You need to add the generateNumberParts=1 attribute - assuming you actually
want the number generated.
The fact that your schema worked in 1.4 was probably simply a side effect of
this bug:
https://issues.apache.org/jira/browse/SOLR-1706
"wrong tokens output from WordDelimiterFilter depending upon options"
-- Jack Krupansky
-----Original Message-----
From: Frederico Azeiteiro
Sent: Monday, November 26, 2012 9:06 AM
To: solr-user@lucene.apache.org
Subject: Search differences between solr 1.4.0 and 3.6.1
Hi,
While updating our SOLR to 3.6.1 I noticed some results differences when
using search strings with letters+number.
For a text field defined as:
<analyzer type="index">
<http://cbrsrvmtr04:8983/solr/WISE/admin/file/?file=schema.xml>
<tokenizer class="solr.WhitespaceTokenizerFactory"/>
<charFilter class="solr.MappingCharFilterFactory"
mapping="mapping-ISOLatin1Accent.txt"/>
<filter class="solr.WordDelimiterFilterFactory"
protected="protwords.txt" splitOnCaseChange="1" catenateAll="0"
catenateNumbers="1" catenateWords="1" generateNumberParts="0"
generateWordParts="1" stemEnglishPossessive="0"/>
</analyzer>
<analyzer type="query">
<http://cbrsrvmtr04:8983/solr/WISE/admin/file/?file=schema.xml>
<tokenizer class="solr.WhitespaceTokenizerFactory"/>
<filter class="solr.SynonymFilterFactory" ignoreCase="true"
expand="true" synonyms="synonyms.txt"/>
<filter class="solr.WordDelimiterFilterFactory"
protected="protwords.txt" splitOnCaseChange="1" catenateAll="0"

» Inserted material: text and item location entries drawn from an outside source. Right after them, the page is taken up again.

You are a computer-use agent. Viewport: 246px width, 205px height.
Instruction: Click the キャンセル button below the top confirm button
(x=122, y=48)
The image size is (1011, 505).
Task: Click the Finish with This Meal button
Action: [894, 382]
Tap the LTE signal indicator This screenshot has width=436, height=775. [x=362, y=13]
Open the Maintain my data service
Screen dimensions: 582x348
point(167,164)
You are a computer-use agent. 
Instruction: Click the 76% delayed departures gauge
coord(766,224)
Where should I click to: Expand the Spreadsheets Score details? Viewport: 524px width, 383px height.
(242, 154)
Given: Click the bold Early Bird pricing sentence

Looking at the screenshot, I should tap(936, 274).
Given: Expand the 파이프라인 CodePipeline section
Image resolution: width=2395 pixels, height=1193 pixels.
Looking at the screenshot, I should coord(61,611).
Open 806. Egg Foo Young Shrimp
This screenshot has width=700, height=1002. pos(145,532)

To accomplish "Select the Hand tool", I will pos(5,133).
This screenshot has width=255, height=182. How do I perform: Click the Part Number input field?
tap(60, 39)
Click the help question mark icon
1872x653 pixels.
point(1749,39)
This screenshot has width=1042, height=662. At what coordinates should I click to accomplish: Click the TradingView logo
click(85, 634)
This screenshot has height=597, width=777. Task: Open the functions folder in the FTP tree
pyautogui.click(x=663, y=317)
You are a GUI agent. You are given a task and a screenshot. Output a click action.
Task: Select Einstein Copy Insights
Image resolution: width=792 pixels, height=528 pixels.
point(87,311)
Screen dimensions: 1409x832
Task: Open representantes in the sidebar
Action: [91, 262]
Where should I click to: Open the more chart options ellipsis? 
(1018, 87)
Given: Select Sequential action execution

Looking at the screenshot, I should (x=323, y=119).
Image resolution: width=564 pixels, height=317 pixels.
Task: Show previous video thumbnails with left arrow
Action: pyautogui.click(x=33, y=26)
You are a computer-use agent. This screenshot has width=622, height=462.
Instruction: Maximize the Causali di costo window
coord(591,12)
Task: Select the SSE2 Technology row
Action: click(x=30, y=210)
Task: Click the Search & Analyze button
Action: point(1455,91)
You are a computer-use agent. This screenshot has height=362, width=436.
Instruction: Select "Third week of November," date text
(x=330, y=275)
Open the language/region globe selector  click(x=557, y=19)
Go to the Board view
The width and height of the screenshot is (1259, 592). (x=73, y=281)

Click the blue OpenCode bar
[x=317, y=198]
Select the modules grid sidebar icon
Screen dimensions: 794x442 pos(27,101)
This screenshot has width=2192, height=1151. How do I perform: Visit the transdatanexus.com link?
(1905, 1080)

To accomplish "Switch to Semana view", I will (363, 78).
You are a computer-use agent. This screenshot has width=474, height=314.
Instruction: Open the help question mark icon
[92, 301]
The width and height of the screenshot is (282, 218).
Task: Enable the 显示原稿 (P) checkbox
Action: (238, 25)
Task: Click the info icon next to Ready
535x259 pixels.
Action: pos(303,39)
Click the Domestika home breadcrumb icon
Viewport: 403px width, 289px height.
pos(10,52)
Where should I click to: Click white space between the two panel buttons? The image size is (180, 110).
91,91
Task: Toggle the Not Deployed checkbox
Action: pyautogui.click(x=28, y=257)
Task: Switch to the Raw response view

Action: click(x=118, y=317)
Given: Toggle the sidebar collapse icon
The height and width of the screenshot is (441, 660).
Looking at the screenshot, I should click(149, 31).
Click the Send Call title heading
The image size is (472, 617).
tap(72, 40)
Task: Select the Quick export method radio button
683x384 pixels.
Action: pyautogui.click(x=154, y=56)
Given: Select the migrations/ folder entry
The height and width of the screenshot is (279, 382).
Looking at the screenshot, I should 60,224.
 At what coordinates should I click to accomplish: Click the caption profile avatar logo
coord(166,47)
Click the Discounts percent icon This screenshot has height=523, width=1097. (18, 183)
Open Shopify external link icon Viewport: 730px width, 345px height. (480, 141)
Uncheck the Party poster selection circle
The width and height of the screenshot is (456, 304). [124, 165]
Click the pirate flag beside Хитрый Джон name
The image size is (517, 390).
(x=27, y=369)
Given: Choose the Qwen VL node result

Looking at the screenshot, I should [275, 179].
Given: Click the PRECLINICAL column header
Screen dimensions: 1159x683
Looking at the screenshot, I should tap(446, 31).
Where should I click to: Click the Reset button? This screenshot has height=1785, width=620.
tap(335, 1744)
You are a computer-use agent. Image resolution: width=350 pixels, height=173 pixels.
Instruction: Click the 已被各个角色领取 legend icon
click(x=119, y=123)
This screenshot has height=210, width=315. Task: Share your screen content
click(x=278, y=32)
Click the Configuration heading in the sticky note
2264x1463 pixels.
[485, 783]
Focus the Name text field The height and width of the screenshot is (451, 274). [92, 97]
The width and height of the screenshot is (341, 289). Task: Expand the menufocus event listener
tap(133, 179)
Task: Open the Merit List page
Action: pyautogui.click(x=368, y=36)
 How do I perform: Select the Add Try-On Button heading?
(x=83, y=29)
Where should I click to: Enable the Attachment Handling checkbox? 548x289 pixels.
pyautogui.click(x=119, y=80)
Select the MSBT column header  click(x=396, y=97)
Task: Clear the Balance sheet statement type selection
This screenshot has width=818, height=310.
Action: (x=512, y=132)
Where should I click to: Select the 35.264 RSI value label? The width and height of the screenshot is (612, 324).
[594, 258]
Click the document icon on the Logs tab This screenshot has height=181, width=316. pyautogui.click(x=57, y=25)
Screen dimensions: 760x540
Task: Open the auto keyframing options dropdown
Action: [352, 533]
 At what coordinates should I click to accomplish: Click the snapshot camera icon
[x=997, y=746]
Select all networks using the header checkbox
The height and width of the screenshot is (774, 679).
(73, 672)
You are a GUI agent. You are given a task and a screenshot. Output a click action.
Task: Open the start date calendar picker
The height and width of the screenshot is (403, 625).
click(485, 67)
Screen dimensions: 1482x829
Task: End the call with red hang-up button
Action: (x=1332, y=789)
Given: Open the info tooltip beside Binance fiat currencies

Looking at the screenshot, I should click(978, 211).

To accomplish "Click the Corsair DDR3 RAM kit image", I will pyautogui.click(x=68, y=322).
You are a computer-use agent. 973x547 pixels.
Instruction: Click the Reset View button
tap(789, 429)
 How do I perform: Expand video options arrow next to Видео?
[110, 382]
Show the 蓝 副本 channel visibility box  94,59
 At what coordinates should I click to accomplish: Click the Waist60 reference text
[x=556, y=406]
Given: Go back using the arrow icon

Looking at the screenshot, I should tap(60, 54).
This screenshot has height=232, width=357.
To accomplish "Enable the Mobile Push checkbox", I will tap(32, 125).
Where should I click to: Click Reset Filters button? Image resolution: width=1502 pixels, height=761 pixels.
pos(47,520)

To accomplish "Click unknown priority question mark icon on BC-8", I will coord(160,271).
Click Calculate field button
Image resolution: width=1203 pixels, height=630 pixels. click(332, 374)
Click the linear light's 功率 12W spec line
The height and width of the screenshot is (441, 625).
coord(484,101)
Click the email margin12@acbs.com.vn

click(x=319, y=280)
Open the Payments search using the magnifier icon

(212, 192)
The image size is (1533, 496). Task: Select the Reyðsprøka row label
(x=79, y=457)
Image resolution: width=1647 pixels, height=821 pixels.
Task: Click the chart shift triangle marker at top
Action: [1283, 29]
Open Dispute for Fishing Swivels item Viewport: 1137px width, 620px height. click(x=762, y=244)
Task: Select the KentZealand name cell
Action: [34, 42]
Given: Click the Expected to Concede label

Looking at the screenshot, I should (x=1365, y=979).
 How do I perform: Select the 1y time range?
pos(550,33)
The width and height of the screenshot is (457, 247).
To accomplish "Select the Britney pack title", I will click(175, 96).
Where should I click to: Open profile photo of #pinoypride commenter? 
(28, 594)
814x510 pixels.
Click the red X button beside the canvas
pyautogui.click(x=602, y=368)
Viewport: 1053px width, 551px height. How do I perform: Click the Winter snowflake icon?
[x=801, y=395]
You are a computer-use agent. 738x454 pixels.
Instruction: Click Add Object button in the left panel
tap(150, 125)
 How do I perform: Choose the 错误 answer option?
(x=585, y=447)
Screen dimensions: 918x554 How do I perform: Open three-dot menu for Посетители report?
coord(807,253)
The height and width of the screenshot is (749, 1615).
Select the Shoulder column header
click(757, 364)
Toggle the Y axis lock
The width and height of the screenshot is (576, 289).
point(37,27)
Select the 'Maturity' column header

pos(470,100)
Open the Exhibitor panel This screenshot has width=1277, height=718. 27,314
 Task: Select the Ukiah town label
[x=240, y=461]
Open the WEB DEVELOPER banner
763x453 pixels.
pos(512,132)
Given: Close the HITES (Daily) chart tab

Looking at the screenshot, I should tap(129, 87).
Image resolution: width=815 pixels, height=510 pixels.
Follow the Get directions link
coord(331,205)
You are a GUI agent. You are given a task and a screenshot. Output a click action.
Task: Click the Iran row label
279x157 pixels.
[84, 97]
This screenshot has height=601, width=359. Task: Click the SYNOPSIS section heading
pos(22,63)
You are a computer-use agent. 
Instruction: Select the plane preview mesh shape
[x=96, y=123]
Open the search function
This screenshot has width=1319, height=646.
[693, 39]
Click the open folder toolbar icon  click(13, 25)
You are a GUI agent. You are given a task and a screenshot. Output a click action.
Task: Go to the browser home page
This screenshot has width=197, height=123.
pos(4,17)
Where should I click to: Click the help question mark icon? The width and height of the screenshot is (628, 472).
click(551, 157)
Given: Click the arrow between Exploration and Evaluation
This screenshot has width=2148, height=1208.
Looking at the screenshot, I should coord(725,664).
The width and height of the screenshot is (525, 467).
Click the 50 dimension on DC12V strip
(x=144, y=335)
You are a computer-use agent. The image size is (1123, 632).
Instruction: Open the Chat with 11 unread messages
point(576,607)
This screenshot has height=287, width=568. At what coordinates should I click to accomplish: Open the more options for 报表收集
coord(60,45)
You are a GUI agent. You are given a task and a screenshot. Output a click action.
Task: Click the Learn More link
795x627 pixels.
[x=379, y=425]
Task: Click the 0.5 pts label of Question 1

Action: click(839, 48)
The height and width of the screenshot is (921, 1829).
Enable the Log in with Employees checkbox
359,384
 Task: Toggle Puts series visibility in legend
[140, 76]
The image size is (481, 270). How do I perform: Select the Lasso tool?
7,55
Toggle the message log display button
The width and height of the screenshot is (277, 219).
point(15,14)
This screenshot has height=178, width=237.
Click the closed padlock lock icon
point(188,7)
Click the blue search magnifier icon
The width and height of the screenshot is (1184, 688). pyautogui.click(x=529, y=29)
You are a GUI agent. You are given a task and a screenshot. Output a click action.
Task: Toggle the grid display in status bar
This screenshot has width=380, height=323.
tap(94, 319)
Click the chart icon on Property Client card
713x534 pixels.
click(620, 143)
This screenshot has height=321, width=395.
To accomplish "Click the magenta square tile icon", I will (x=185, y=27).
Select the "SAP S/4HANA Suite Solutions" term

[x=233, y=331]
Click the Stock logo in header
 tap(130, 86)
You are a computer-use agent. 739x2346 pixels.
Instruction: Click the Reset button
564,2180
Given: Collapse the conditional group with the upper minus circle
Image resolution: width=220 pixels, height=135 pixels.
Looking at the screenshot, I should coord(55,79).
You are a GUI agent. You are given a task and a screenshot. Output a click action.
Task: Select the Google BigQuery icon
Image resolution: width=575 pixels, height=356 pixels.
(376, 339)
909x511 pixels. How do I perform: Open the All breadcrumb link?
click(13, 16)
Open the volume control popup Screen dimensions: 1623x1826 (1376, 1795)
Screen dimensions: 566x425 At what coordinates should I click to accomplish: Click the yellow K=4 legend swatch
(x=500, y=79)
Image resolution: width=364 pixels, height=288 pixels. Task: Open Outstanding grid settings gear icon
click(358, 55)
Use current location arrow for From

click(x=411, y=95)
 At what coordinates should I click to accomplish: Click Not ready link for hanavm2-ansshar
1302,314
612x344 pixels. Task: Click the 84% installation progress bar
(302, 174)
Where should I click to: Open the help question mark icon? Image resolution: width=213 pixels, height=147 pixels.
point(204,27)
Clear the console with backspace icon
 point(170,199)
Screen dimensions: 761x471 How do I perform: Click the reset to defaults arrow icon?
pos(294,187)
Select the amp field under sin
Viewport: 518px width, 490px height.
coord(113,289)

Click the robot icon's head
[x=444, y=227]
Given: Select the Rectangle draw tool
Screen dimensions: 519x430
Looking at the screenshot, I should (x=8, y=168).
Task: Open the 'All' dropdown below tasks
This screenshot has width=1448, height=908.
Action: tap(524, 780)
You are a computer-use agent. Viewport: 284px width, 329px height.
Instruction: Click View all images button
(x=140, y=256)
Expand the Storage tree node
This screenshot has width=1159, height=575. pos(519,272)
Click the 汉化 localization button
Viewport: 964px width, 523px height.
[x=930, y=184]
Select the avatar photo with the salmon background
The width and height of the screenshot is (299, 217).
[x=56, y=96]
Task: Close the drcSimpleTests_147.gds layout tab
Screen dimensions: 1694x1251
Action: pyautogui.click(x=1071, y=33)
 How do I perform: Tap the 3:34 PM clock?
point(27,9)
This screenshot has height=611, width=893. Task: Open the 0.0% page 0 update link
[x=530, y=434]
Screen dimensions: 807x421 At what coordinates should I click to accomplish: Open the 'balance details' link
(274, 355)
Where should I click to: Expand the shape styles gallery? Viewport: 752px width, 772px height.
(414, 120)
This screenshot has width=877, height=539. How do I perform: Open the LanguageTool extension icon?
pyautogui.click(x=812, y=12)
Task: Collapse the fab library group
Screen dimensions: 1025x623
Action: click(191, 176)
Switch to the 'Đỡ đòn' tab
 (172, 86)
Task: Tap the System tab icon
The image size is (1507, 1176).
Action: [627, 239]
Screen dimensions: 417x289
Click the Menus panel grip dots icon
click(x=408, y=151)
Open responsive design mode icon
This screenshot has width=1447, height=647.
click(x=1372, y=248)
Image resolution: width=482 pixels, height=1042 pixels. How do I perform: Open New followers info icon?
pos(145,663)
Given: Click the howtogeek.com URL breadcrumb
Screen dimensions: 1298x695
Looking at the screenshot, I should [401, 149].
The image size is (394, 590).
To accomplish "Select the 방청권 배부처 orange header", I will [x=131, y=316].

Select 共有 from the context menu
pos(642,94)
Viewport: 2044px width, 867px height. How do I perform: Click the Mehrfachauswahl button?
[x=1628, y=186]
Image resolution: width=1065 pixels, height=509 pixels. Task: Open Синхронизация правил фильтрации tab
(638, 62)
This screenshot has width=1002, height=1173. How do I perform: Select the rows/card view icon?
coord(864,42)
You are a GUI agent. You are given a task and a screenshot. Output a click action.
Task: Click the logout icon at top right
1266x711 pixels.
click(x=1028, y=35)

catenateNumbers="0" catenateWords="0" generateNumberParts="0"
generateWordParts="1"/>
</analyzer>
Searching for string GAMES12 returns a lot of results on 3.6.1 that are
not returned on 1.4.0.
It looks like WordDelimiterFilterFactory is acting different for 3.6.1,
the numeric part of the keyword is being ignored and the search is
performed using only GAMES.
Analisys returns for 1.4.0:
org.apache.solr.analysis.WordDelimiterFilterFactory
{protected=protwords.txt, splitOnCaseChange=1, generateNumberParts=0,
catenateWords=0, generateWordParts=1, catenateAll=0, catenateNumbers=0}
term position
1
2
term text
GAMES
12
term type
word
word
source start,end
0,5
5,7
payload
AND for 3.6.1
org.apache.solr.analysis.WordDelimiterFilterFactory
{protected=protwords.txt, splitOnCaseChange=1, generateNumberParts=0,
catenateWords=0, luceneMatchVersion=LUCENE_36, generateWordParts=1,
catenateAll=0, catenateNumbers=0}
position
1
term text
GAMES
startOffset
0
endOffset
5
type
word
positionLength
1
Is this something that can be modified/fixed to return the same results?
Thank you.
Regards,
Frederico